* [Records for processing]:
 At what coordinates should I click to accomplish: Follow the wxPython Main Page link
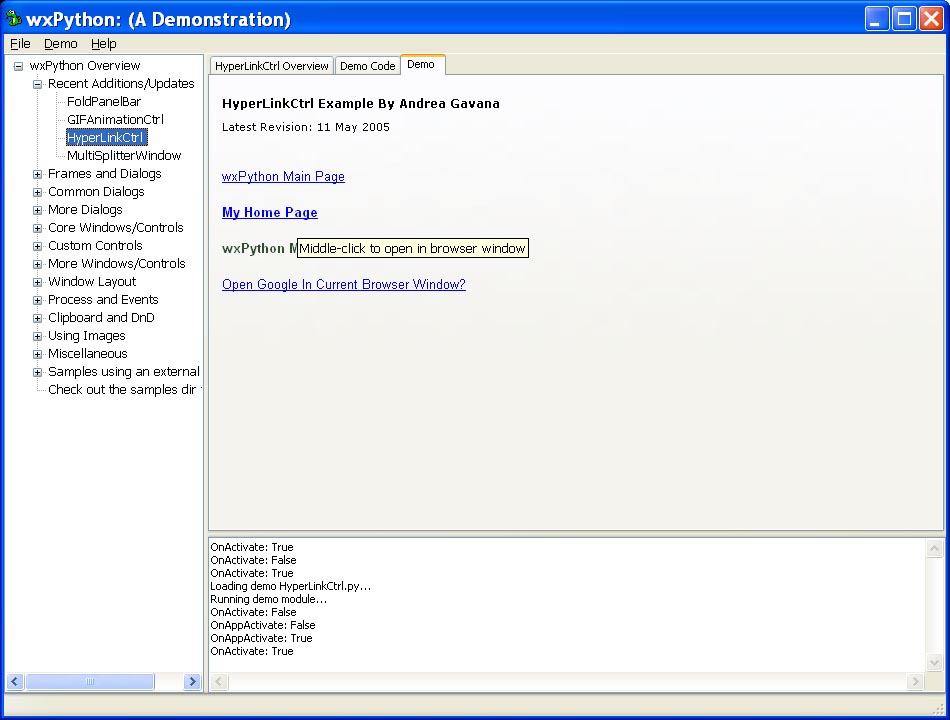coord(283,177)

---

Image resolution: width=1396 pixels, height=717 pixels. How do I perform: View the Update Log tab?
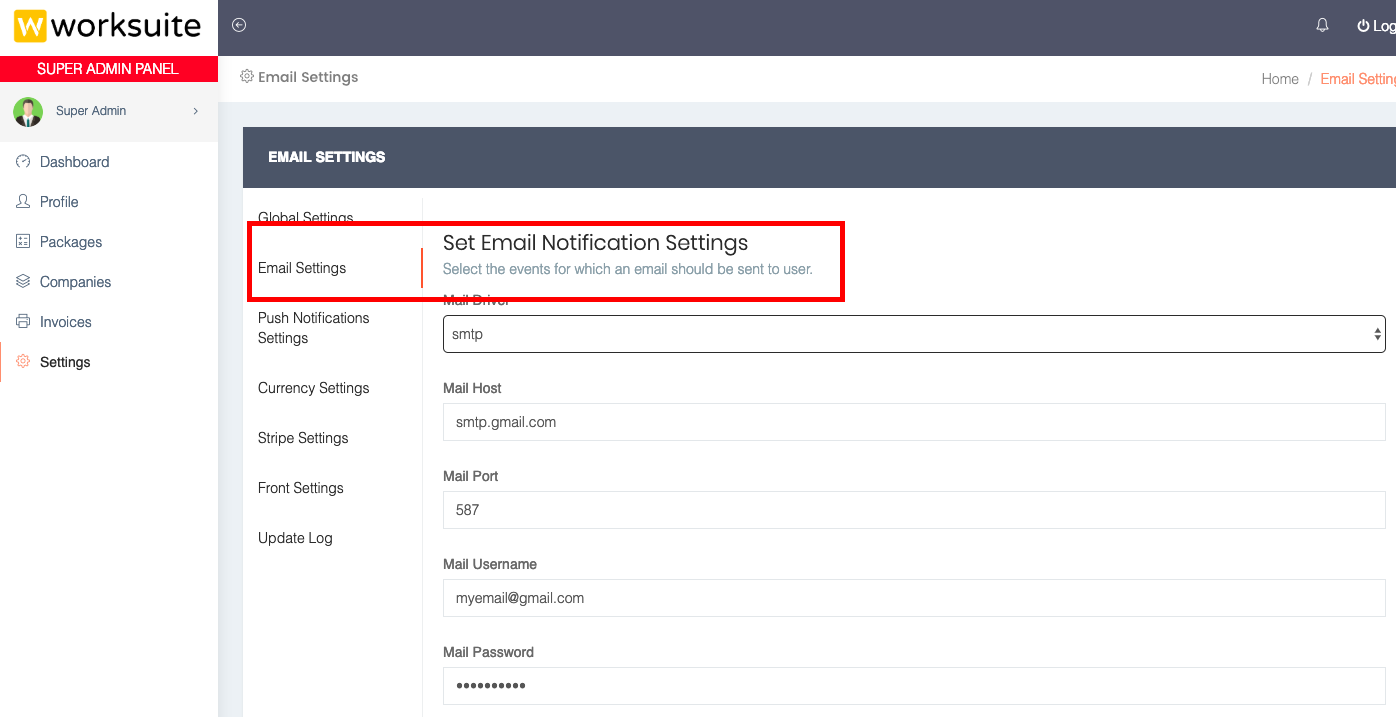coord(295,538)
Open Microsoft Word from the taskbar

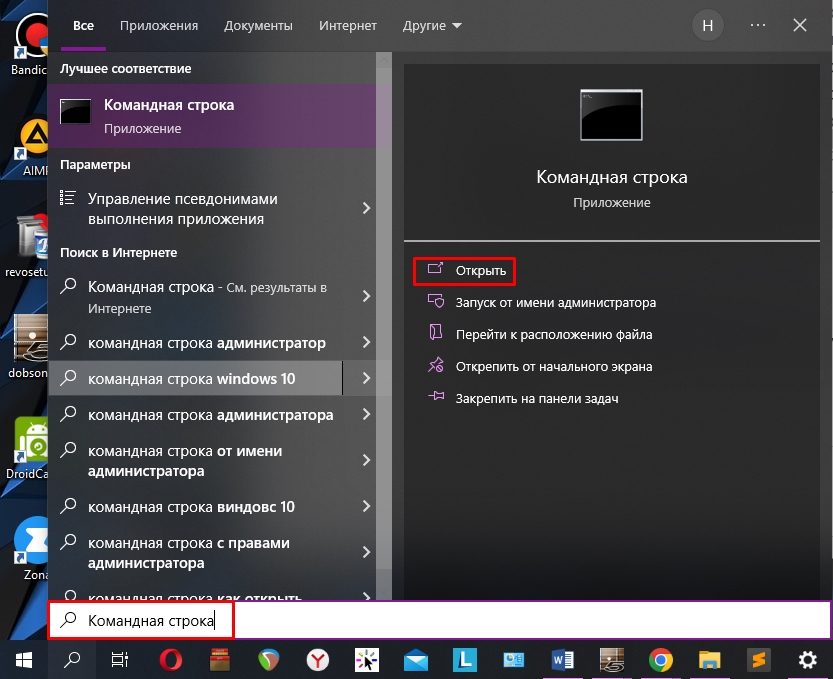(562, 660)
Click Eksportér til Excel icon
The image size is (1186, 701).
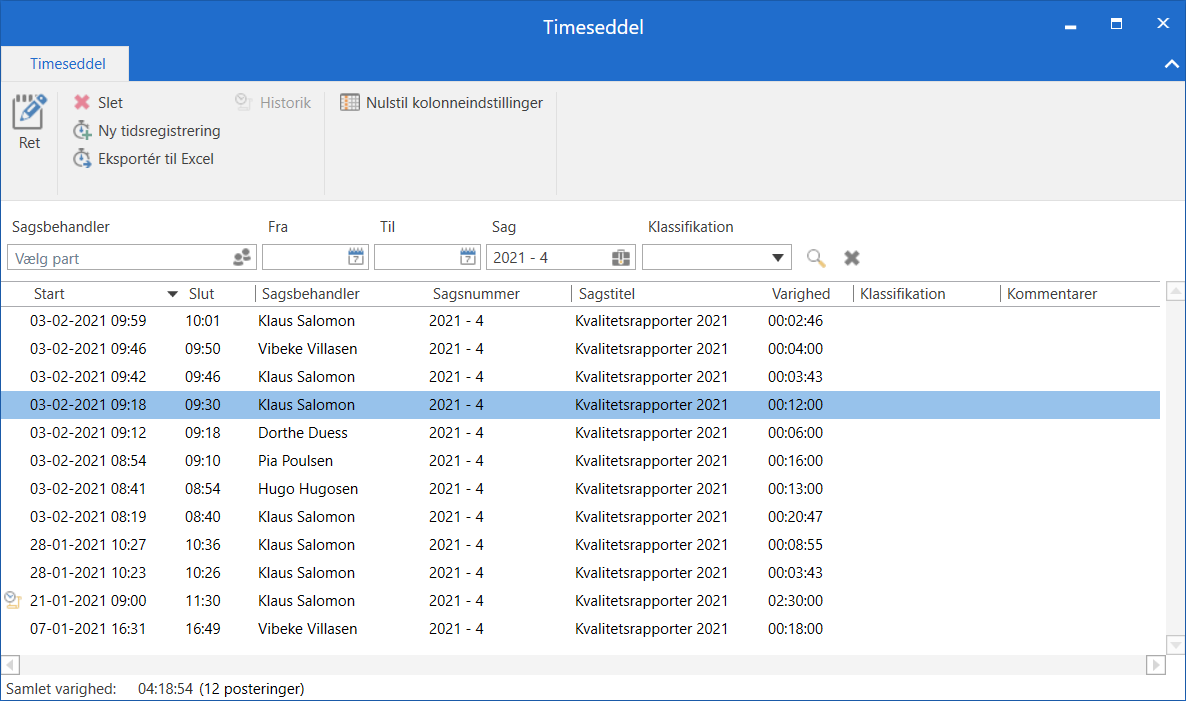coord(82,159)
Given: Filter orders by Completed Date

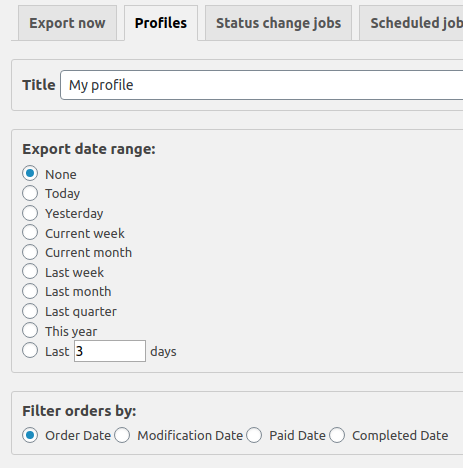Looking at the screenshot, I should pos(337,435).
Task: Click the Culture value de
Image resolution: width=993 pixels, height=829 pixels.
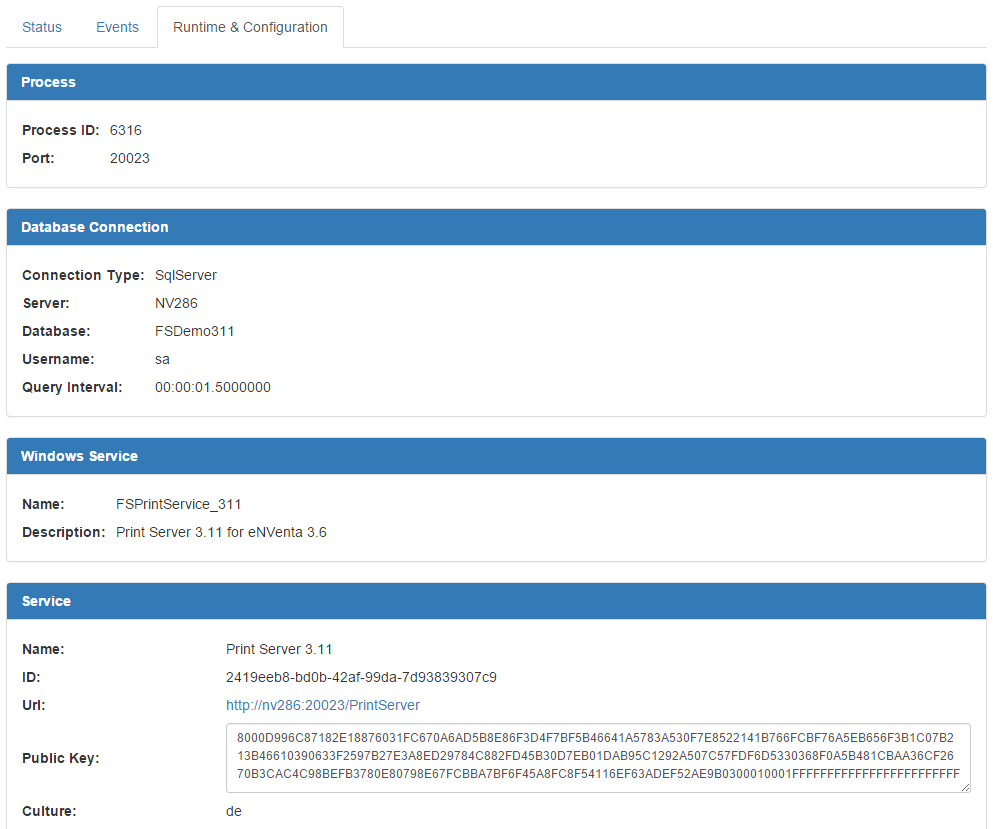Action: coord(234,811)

* [About this task]:
Look above for the line with "Open Microsoft Word from the taskbar" and the line with "Task: Click the Culture value de". Output those two and everything between them exactly, pictures excluded.

* [Result for this exercise]:
Open Microsoft Word from the taskbar

(562, 660)
Click Eksportér til Excel icon
The image size is (1186, 701).
coord(82,159)
Given: Filter orders by Completed Date

Looking at the screenshot, I should pos(337,435).
Task: Click the Culture value de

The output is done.